A need for visual privacy has emerged from SMNs and the integration of Internet of Things (IoT) devices that can expose sensitive information through visual content [10, 11, 12]. The constant sharing and storing of videos and images bring skepticism about individual privacy and rights [13, 14]. Researchers have created datasets, models, and deployed applications that they believe will provide privacy to its’ users [15, 16, 17, 18, 14, 19, 20]. Within these algorithms and systems, researchers should continually make decisions to assess the fairness, privacy, accessibility of the data and model in regard to the communities they serve. Bias can be curated from the data collection process, reinforced in the model’s training, and systematically imposed in the deployment phase [21]. With privacy and bias issues arising throughout the ML pipeline it provokes the question: does the impact from model development procedures outweigh the societal benefits?

The goal of this paper is two-fold. First, the aim is to understand visual privacy and fairness as their issues intrude into the pipeline and potentially impact the stakeholders and community where the pipeline is deployed. Secondly, we provide a comprehensive pipeline indicating fairness and privacy issues and propose an auditing strategy to reduce these affects in visual privacyresearch. In this paper, we observe the critical decisions that are often overlooked when deploying AI (§ 2). We further discuss several privacy, fairness, and ownership issues that can arise in the pipeline (§ 3, 4). We argue for the use of humanover-the-loop strategies to discover privacy and fairness issues in ML. We extend this technique to suggest two auditing processes: Fairness Forensics Auditing System (FASt) and Visual Privacy (ViP) Auditor (§ 5). Finally, reflect on the need to pursue research agendas that have harmful societal impacts (§ 6).

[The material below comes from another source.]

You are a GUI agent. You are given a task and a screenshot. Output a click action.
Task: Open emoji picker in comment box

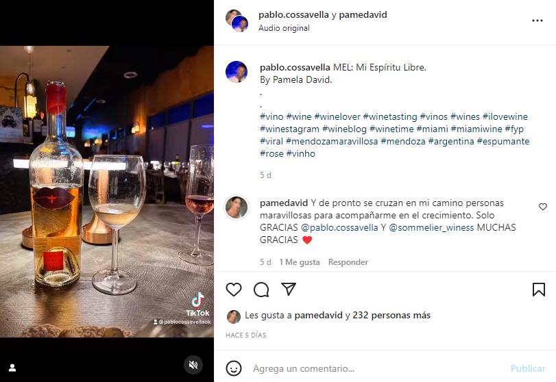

Visual privacy research provides technologies that can be used for multiple scenarios. ML algorithms and privacy-aware systems are developed to mitigate individual and platform risks in the realm of visual privacy. Algorithms and systems have been implemented for individuals in their daily lives [22, 23, 24, 25, 10] and on social media networks [26, 27, 20, 28]. To protect the visual privacy of individuals, researchers have suggested the use of concepts like obfuscation [18, 29] for mitigating objects and faces and privacy risk scores. The idea of visual privacy mitigation is centered around accessibility and caters to the individualistic concept of privacy [30, 7]. Most visual privacy systems use one or more of these five protection techniques [29]: intervention [20], blind vision [20], secure processing [19, 20], redaction [18], and data hiding [20].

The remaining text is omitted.